Friday, August 15, 2014

Stones and Bones of New England by Lisa Rogak


Why I Read It: I am a self-professed taphophile.

Summary: A reference guide to some of the most historic and interesting cemeteries in the six New England states.

My Thoughts: It'd be easy for me to go on a rant about opportunities missed, but I think there's an important note that needs to be made about this book. The subtitle calls it  "a guide to unusual historic and otherwise notable cemeteries," not "the guide."

For you see, this is New England! We have such great depth of history (note - yes, Medievalists and researchers of antiquity, American history is but current events, but work with me here) that cemeteries in every town hold tales. Even the remotest of communities, in the deepest, darkest corners of New England, have secrets that rival all others around them.

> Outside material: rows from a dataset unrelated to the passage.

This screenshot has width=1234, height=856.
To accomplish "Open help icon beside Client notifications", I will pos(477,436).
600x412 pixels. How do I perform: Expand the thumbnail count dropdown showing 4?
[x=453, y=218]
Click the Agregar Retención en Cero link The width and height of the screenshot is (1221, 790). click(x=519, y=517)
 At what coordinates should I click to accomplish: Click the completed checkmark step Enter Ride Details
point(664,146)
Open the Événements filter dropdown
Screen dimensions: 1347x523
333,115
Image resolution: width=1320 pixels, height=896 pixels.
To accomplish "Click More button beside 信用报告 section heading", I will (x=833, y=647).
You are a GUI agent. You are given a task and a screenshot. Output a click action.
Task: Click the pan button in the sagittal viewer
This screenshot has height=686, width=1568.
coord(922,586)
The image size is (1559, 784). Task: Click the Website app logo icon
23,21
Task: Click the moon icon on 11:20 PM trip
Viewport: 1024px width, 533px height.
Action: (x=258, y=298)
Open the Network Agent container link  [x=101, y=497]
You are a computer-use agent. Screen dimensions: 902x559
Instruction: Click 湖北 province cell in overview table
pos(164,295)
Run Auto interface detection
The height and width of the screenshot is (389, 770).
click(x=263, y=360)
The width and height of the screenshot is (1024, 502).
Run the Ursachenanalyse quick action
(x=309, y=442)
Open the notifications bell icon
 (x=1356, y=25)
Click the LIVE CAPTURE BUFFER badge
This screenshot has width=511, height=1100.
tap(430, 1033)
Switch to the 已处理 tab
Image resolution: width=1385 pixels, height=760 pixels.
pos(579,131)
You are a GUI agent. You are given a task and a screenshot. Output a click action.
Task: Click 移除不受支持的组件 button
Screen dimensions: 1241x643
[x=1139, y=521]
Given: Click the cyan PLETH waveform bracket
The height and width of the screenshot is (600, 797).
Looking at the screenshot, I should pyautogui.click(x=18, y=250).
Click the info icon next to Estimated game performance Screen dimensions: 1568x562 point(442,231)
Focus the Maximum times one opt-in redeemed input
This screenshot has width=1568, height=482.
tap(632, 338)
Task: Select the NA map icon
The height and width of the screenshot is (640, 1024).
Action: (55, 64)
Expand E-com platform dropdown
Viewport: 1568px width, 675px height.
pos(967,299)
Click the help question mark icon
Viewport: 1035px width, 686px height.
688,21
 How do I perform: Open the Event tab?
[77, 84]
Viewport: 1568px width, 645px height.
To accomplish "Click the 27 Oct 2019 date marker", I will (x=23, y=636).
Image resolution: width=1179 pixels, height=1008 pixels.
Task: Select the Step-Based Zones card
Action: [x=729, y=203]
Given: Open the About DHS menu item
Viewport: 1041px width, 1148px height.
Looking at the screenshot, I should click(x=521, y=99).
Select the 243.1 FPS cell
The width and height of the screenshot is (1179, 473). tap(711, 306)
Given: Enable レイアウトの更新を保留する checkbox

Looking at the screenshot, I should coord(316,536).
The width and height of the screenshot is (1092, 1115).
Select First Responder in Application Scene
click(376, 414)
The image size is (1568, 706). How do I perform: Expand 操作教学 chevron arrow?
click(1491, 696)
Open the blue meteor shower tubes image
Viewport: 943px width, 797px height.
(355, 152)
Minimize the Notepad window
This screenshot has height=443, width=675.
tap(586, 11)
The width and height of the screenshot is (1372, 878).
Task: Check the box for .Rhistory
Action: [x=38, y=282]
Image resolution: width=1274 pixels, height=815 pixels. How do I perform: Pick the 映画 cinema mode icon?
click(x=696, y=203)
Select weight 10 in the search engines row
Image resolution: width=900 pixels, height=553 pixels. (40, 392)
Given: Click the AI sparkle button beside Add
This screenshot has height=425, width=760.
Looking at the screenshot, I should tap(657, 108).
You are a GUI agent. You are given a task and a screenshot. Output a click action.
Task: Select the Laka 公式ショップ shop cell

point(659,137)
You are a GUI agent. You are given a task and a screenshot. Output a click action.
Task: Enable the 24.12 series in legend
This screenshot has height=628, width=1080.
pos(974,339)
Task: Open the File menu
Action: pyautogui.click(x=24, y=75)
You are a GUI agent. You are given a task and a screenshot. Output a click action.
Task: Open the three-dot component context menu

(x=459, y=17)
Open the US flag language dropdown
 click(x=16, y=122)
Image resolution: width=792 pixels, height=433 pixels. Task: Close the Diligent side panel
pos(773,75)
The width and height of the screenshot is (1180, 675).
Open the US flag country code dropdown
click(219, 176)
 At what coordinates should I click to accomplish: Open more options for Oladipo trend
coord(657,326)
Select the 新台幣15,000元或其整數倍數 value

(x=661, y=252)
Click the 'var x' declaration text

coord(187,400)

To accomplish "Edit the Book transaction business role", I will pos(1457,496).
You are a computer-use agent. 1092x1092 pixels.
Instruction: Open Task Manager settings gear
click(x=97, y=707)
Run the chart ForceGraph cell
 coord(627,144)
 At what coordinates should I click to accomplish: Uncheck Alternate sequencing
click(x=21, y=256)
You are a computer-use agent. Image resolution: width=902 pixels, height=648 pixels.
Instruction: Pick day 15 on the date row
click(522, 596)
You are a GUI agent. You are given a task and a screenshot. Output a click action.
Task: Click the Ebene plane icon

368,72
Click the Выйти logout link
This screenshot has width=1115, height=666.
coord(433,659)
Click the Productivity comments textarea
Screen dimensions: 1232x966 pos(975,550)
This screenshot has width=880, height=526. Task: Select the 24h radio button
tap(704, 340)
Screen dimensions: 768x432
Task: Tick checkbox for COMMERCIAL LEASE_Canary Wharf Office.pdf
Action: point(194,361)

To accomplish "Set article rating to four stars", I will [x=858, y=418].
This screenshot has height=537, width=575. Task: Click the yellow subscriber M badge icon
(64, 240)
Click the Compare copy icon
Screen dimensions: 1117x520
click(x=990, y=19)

So I won't even mention my list of cemeteries that could have been mentioned in this book. Instead, I'll simply applaud it for what it is: a wonderful survey. Sometimes, the place is the story. In other places, it may be an individual stone. In still others, it's a stonecarver who left his unique stamp on the local history. The author takes us on a quick journey through a few dozen of New England's most hallowed and most fascinating burial grounds.

As a collector - not of anything in particular, just one who tends to gather things - I've found cemeteries among my most beloved treasures. Use this book to get you started, then remember that no matter where you are, a cemetery will have a story for you.

Monday, August 11, 2014

The Year of Living Biblically by A.J. Jacobs


Why I Read It: I'd read the other three A.J. Jacobs titles.

Summary: Jacobs continues his pursuit of self-improvement, this time focusing on his soul.

My Thoughts: When I first read the subtitle ("One Man's Humble Quest to Follow the Bible as Literally as Possible"), I thought to myself, "How funny is that?! Why would anybody ever want to do such a thing?"

And the cover of the book, I think, fueled those thoughts. The robe, the sandals, the big beard, all juxtaposed with the New York City skyline, are meant to draw you in. Imagine, somebody walking around a modern-day American city dressed like a Jew from more than 2000 years ago! What will they think of next...

And it is funny. Jacobs is a talented writer. But I liken this work to Tony Horwitz' Confederates in the Attic. In that book, the author toured the South to find the places where the Civil War was still being fought, and found it in myriad places. In this book, Jacobs sought those places where the Bible is being taken at its literal word, the places where the ancient beliefs of the Middle Eastern lands still resonate today.

Much like Horwitz, Jacobs finds that hatred is rampant. Horwitz found racism, Jacobs finds antisemitism, misogyny and homophobia, all of which are derived from - and justified by - interpretations of the Bible. Of course, he finds plenty of good in the religious world, always seeking both sides to every debate. And while the book focuses on the beard, the clothing, and blowing a horn on the first day of the new month, the true story lies in the spiritual transformation Jacobs undergoes. He searches his soul during his Biblical year for signs of increased passion for religion, for deeper belief.

As usual with Jacobs, his family life plays heavily in the story, and why not? If you've got it, flaunt it. His collection of aunts, uncles and cousins provides entertainment enough in the many side stories he presents as his beard gets bigger and his list of OCD-like rituals grows. Life lessons play out before his eyes, and he finds their parallels in Biblical passages, reminding him that while a situation might seem new - a death in the family, etc. - it never is; somebody, somewhere has fought their way through it before.

If you've got heavy religious sensitivities in any way, this book is not for you. If you're agnostic and have ever wondered how the other half lives, or if you've got an open mind as far as religion goes, and are willing to let one voice tell you the story of one man's immersion in that world, then pick it up.